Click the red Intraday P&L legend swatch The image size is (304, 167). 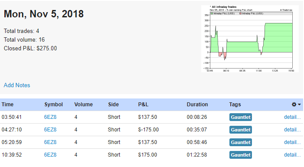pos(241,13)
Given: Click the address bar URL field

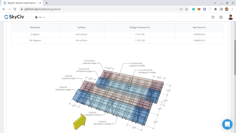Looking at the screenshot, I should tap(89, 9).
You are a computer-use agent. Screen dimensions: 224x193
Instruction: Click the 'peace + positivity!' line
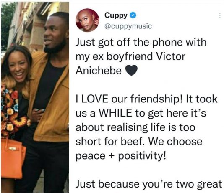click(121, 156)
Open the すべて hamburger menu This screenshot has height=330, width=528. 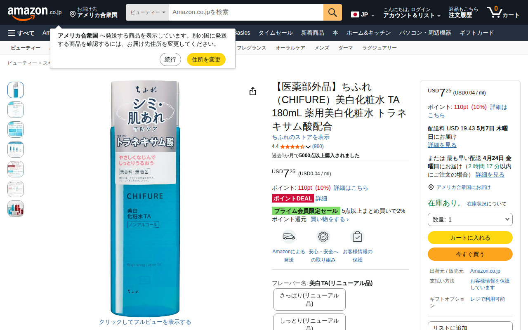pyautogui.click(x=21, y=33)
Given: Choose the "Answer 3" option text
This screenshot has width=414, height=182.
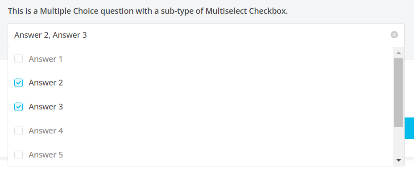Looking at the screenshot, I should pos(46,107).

::::

▶ _EXERCISE INSTRUCTIONS_: Take the line containing "Given: Choose the" and every line after it to the end of the records, and restate them verbatim, with no pictures.

▶ _ANSWER SECTION_:
Given: Choose the "Answer 3" option text
This screenshot has width=414, height=182.
Looking at the screenshot, I should pos(46,107).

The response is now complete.